Records from a dataset:
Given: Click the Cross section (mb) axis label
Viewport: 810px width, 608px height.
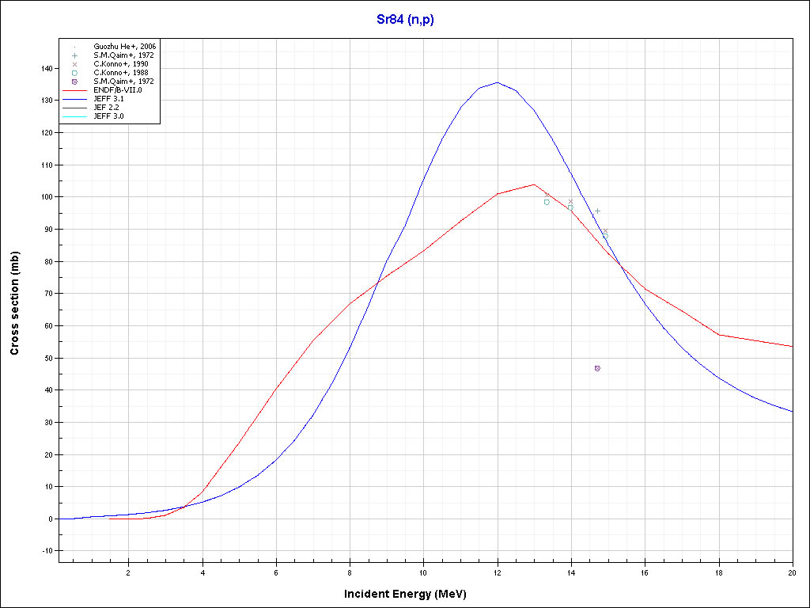Looking at the screenshot, I should (15, 304).

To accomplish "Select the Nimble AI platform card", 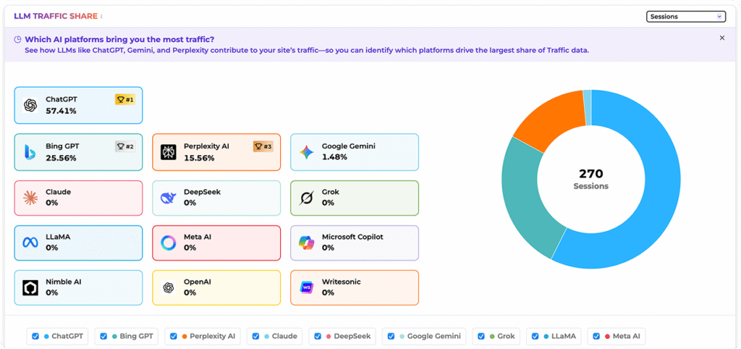I will tap(78, 287).
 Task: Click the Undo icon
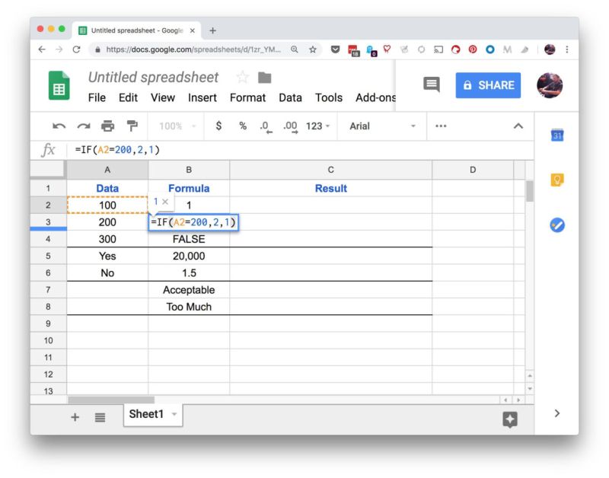pos(58,126)
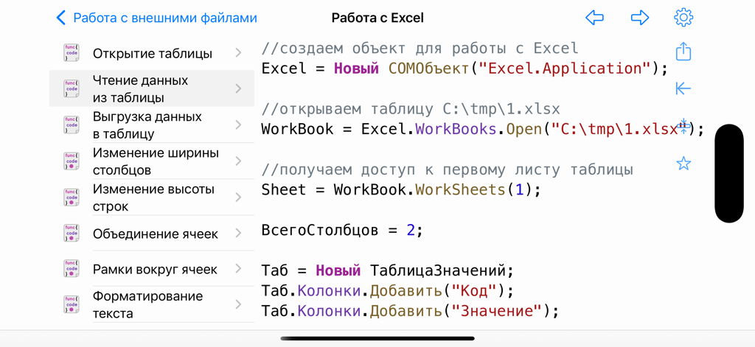Tap the left arrow navigation icon
755x347 pixels.
594,18
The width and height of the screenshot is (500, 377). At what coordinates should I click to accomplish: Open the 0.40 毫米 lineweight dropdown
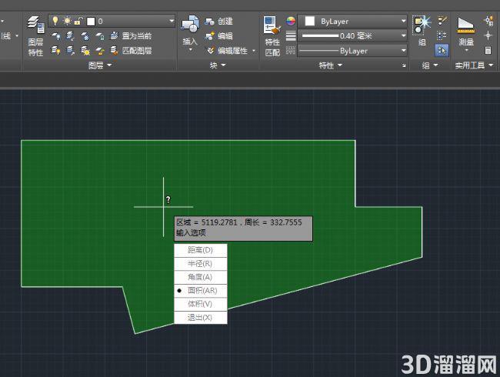click(x=352, y=35)
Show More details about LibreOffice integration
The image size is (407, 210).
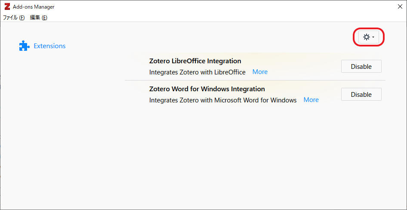(x=260, y=72)
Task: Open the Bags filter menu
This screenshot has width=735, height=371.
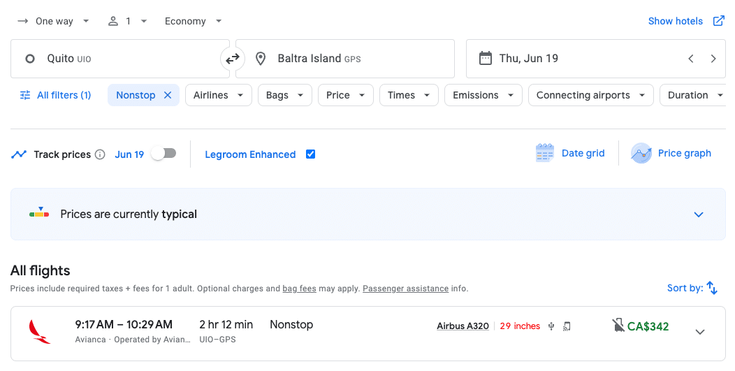Action: pyautogui.click(x=284, y=95)
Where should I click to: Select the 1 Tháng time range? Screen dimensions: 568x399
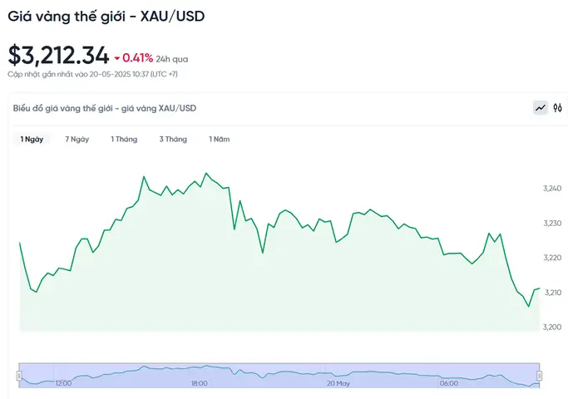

[INSTRUCTIONS TO FOLLOW] Only the lines from the one containing "The image size is (407, 210)." through the last line of the data above, both included, belong in the reply, each restated exactly and without pictures.

[ANSWER BOX]
The image size is (407, 210).
(x=260, y=72)
Task: Open the Bags filter menu
This screenshot has width=735, height=371.
Action: pyautogui.click(x=284, y=95)
Where should I click to: Select the 1 Tháng time range? Screen dimensions: 568x399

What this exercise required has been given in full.